- _Task objective_: With the pictures left out, restate exactly the part below that opens with the line containing "1400x848 pixels." and closes with the line containing "Given: Show Images assets filter icon".

- _Extracted data_:

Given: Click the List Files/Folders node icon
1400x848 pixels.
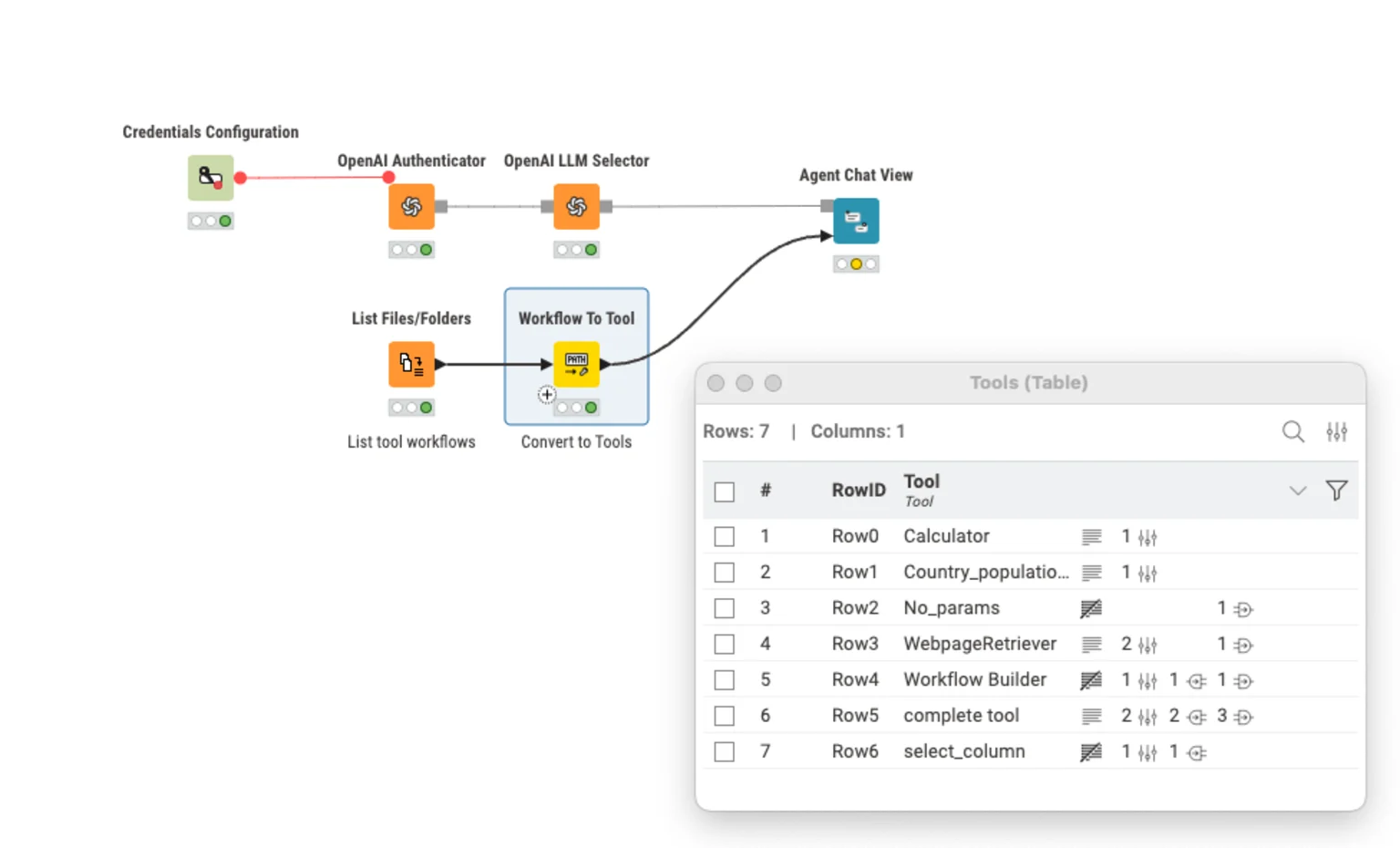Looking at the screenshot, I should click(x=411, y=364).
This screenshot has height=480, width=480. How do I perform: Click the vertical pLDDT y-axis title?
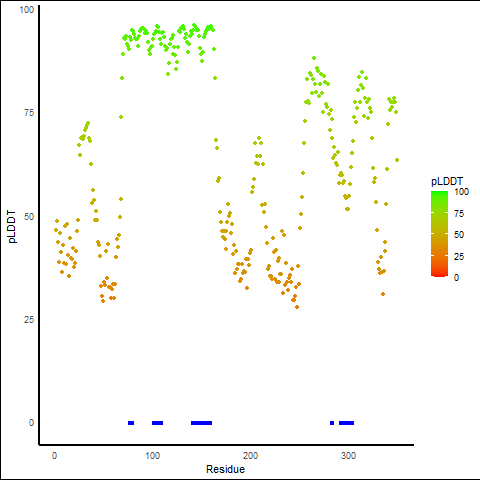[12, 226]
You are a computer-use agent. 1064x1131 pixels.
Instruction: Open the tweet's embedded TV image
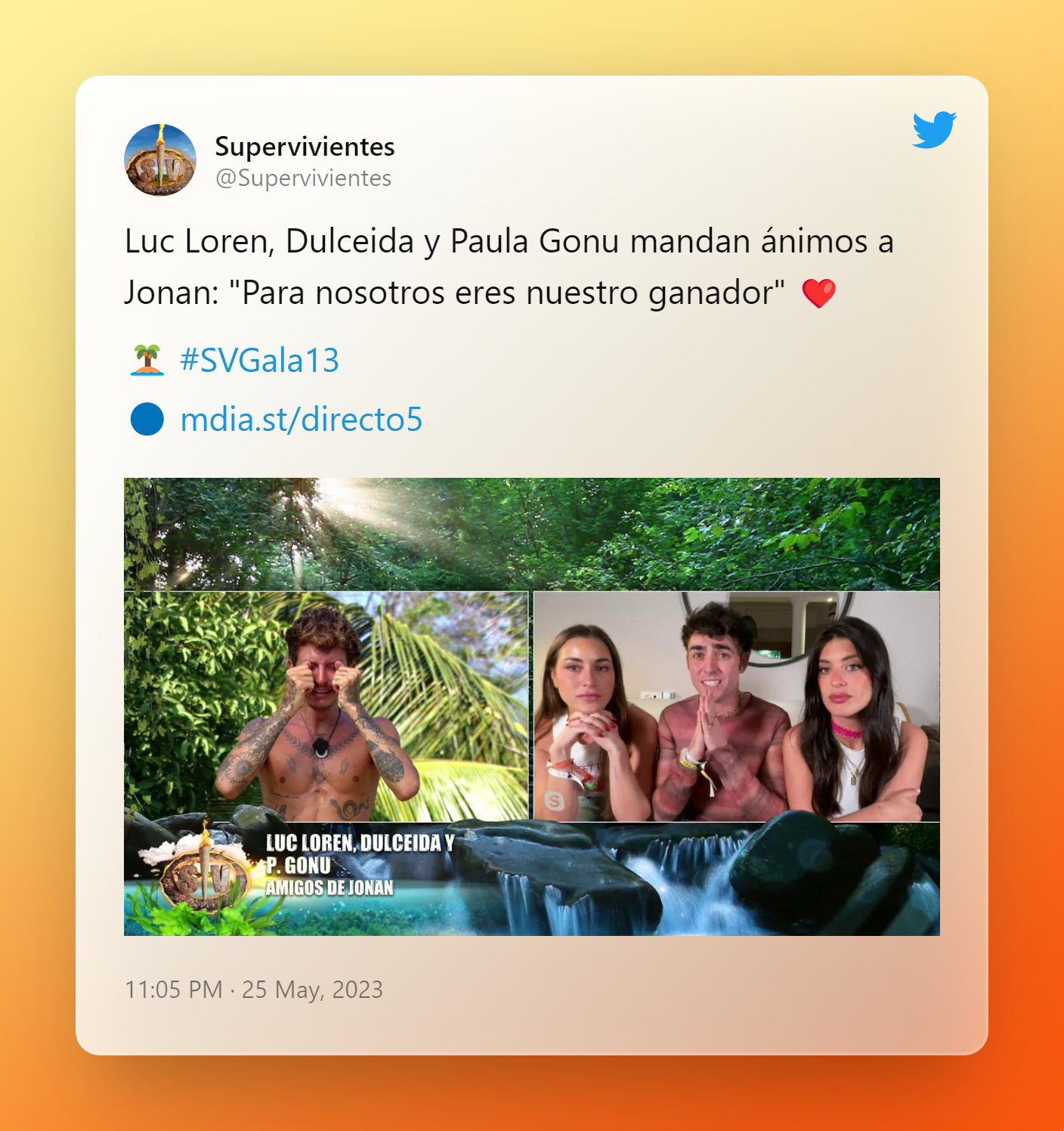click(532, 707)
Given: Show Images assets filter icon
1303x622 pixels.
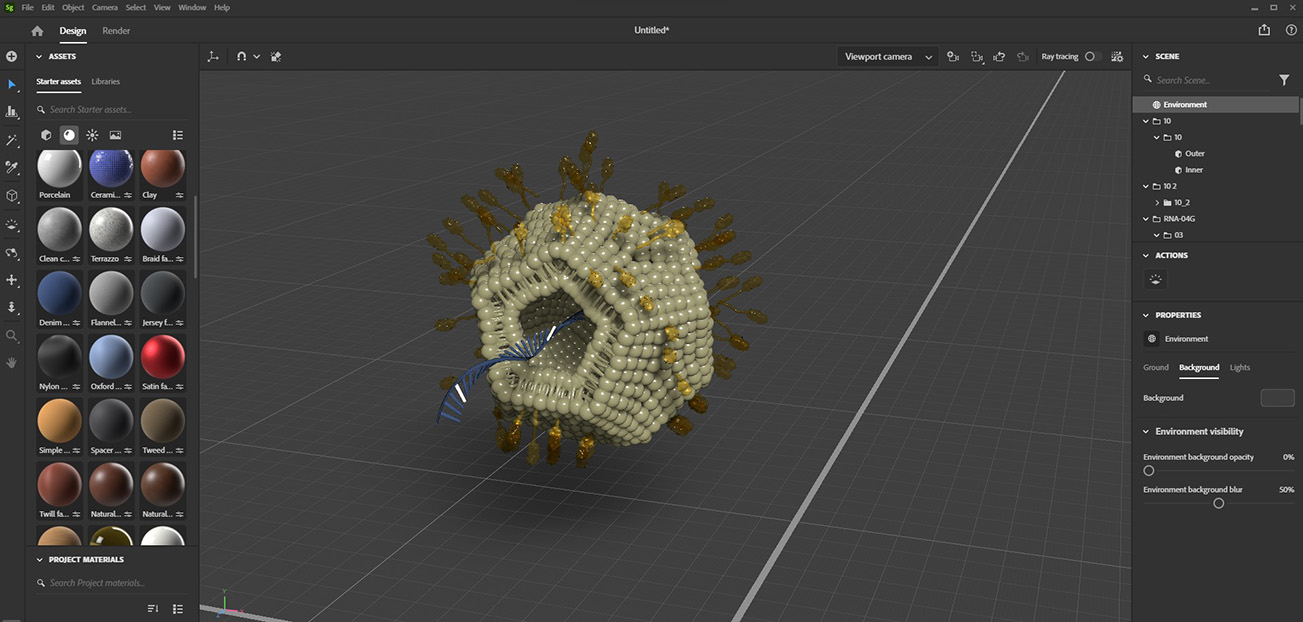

- _Exercise response_:
1400x848 pixels.
Looking at the screenshot, I should click(x=411, y=364).
This screenshot has height=480, width=480. How do I perform: Click the vertical pLDDT y-axis title?
[12, 226]
You are a computer-use agent. 1064x1131 pixels.
Instruction: Open the tweet's embedded TV image
click(532, 707)
Given: Show Images assets filter icon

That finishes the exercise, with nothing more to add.